I am going to say the one thing that makes people very nervous: I  do not want children. I enjoy kids in small doses but settling in for a lifetime of tantrums, fighting, parent teacher conferences, and debt, seems unnecessary and unhappy. Yes, parents will tell you that there are moments that make it all worth it but as a former child I think I can say with authority, there will need to be a hell of a lot more to  make up for the shit my brothers and I put my parents through.

I know I am  in the minority and I know that it would be really easy to say that I haven’t met the right person or I will change my mind but as my friends know, I really do not like children. I get along better and prefer adults. Babies are needy, toddlers move faster than I am willing to, I actually enjoy children between the ages of 4-10, pre-teens are too much like teenagers and teenagers are…well…teenagers.

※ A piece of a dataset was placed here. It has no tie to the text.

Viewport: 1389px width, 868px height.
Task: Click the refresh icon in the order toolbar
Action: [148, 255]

I have noticed that once a teenager hits 20 I suddenly like them. Maybe cause I have flash backs to some horrible times I had with fellow teenagers in middle and high school and am so not willing to deal with their drama.

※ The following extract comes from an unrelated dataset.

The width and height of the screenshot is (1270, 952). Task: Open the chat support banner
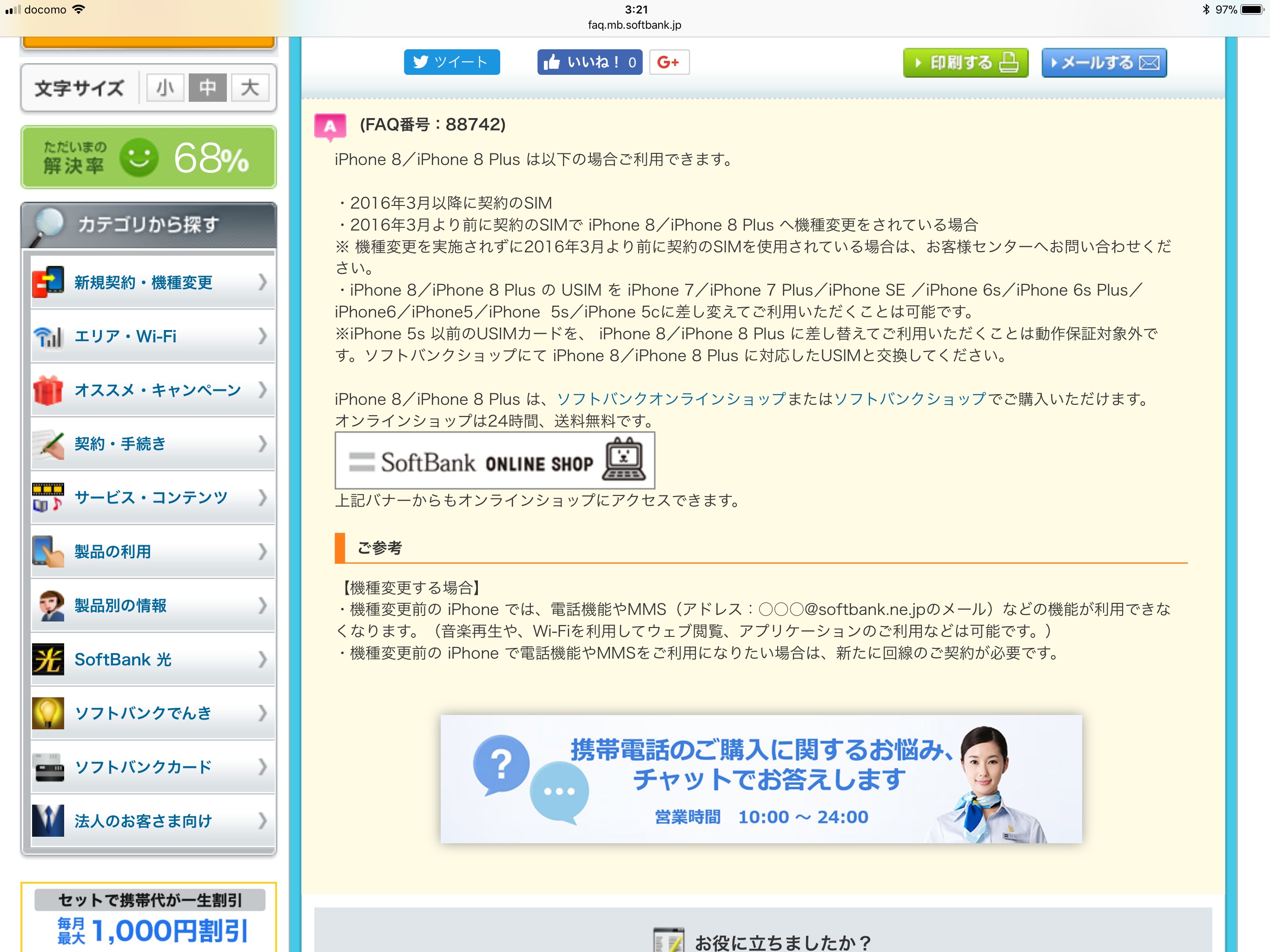coord(761,779)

Since moving back from college I have been able to see and understand better not only how hard it is to be a parent but the cost of being a parent. I mean having one kid must be hard but then there are families that do it multiply times?! I had to babysit these two little girls one day from about 3 pm until about midnight. So we spent the day outside playing and by the time they went to bed at 8:30/9 I was exhausted. I had to take the entire next day just to recuperate. I realized that my mother did that as well. The mere thought of doing it as a single parent just gives me nightmares. I thought, I can’t imagine this day in and day out. They were also on their best behavior with me which I KNOW is not always the case. I mean are those amazing moments worth all the work. I hate to say it but from my vantage point it’s not. I respect anyone who decides  to have a family but I do no think it is for me.

So will this change? Maybe. Can I reserve the right to change my mind? Yes.  Am I completely satisfied with my decision as of now? Absolutely.